I tend to overcomplicate my architecture with every best intention that never materialize. This time I am asking for help to pick the right component for my immediate need, thereby being much more pragmatic.
Within a phoenix app, I have a form with the user submits an URL. I persist the URL in a data store. I want to then have a background process(es) to 1) retrieve the page for the given URL, 2) parse the page for a few meta elements, 3) update the database, and finally 4) notify the user through a phoenix channel.
Originally, I thought to Keep It Simple and start a single async Task. But with the four different steps, I felt I was stretching the boundaries of how complicated a Task should be. Is this logic much too elaborate for a Task? Most documentation I read suggest using tasks for straightforward computations.
Next, I felt GenServer was ideal. I can start a GenServer to perform all the steps and pass messages to communicate the process. But, having a single process seemed error prone as some websites might take too much time to deliver the page. I could easily bottleneck requests on a single GenServer. So, should I start new GenServers for each form submission?

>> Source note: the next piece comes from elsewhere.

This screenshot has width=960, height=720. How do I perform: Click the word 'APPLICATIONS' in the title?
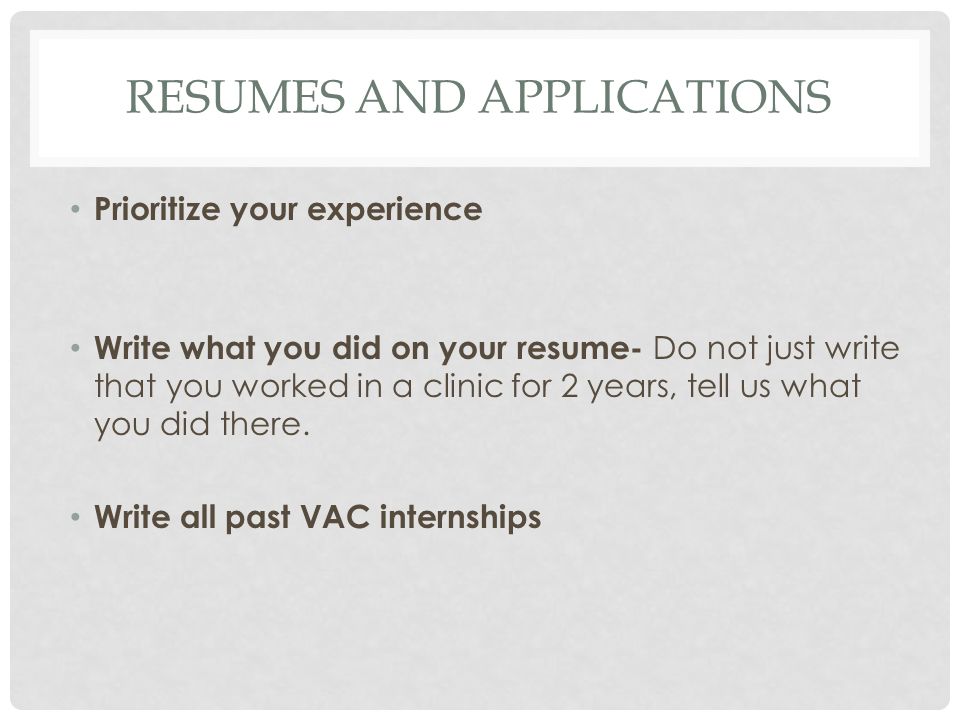coord(656,97)
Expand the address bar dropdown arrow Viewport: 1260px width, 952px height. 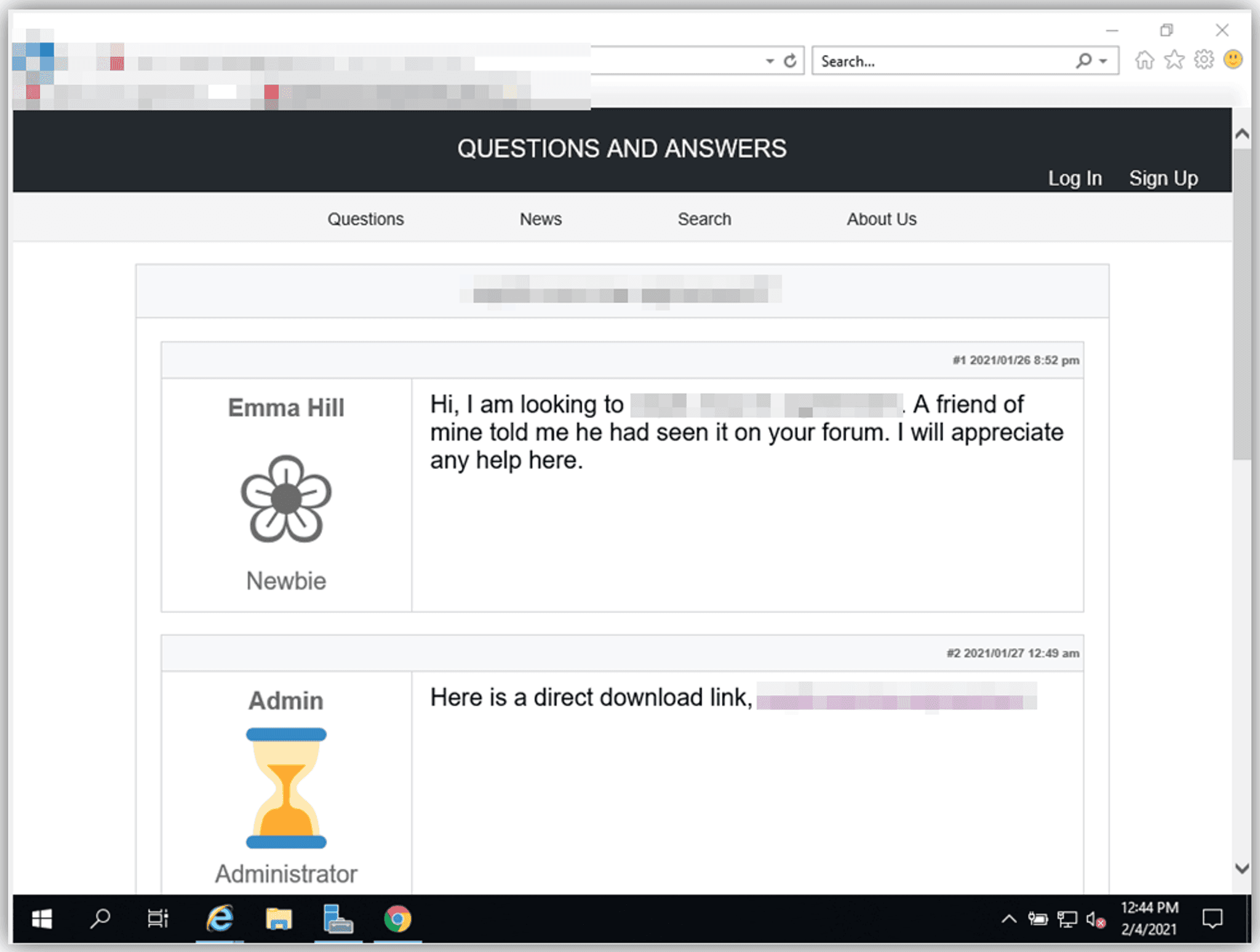tap(770, 61)
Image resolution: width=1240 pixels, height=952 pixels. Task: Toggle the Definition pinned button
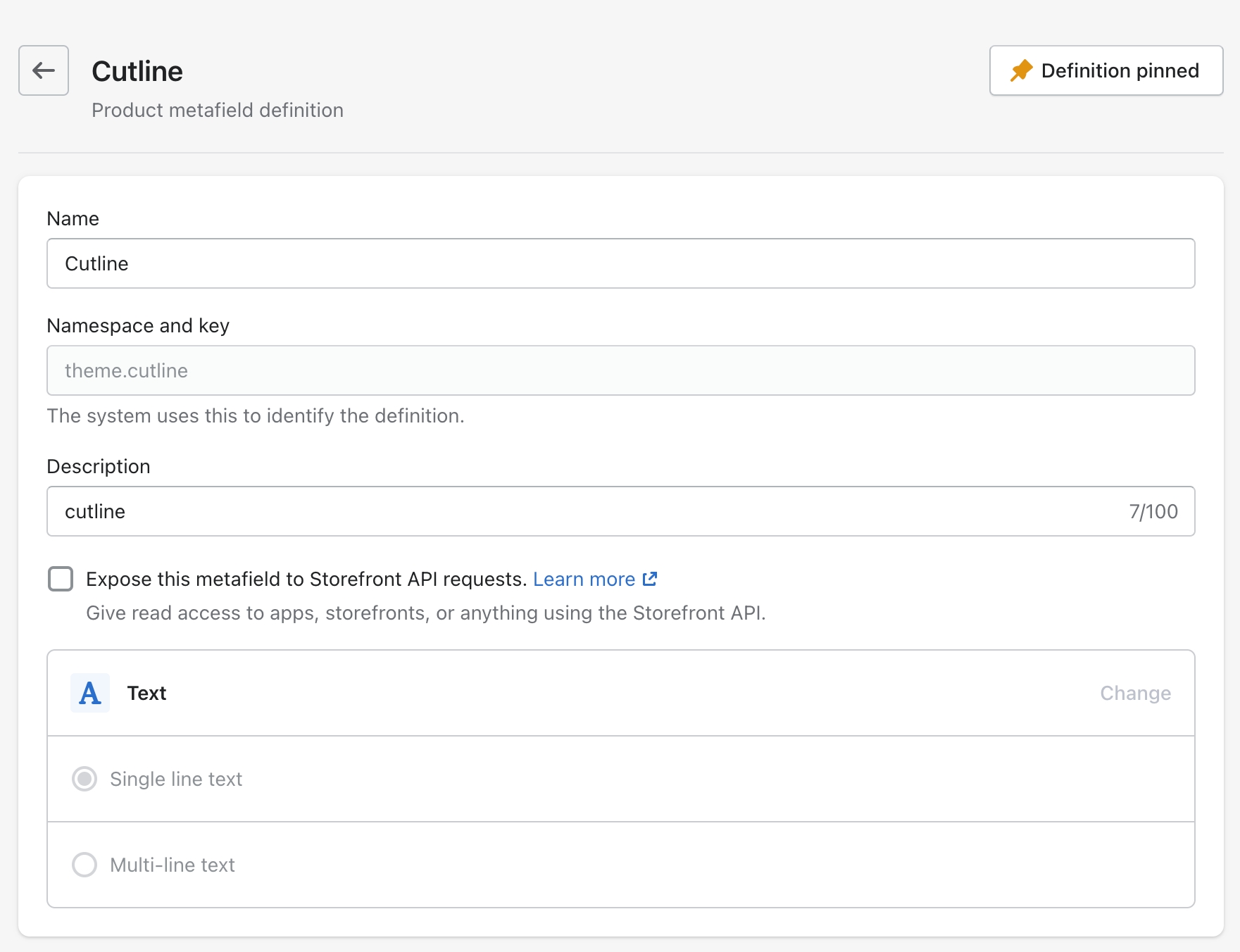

With my worry on throttling request, I came to GenStage. I can manage the request bandwidth based on my needs. But should I place all 4 steps into a single consumer or daisy chain them with different consumers. I quickly looked at some Flow discussion and then decided I may be overcomplicating the solution.
Advice is much appreciated.
If I were you, I’d look at the maximum requests per second that I would get. If that number is around 100, I would just spin up new processes and let them do the whole workflow. This is simple, but doesn’t allow you to control the concurrency. If the traffic was very unpredictable. I would just create a worker module which could do the whole thing and spin up 10 or 20 of them at the start of the app, and use something like poolboy to checkin/checkout the workers and work with them.
Use a GenServer. Test it in production. If it is not a bottleneck, well it works. If it is a bottleneck, you can replace it. Your public API will make the refactoring fast.
“Make it works, then make it pretty, then, if needed, make it fast”
I had a similar scenario, though I had to rate limit an external api call (1/sec sic)… I ended up using a queue (https://github.com/kuon/backy) - might not be the most elixir idiomatic, but gets the job done in a quick and simple way.
nb: with backy you can tune max_concurrency to your liking. and you can easily get the users position in the queue, by querying the queue db table.
Looks very feature rich, but I was hoping for a more native implementation. Another of my bad habits is to always reach for a library instead of first trying a native approach. I will keep this in my back pocket if I stumble or the problem grows in complexity.
I had a similar feeling. Ultimately, I need to let the performance need dictate the solution.
Good point on the public API. I will go with your advice. Thanks!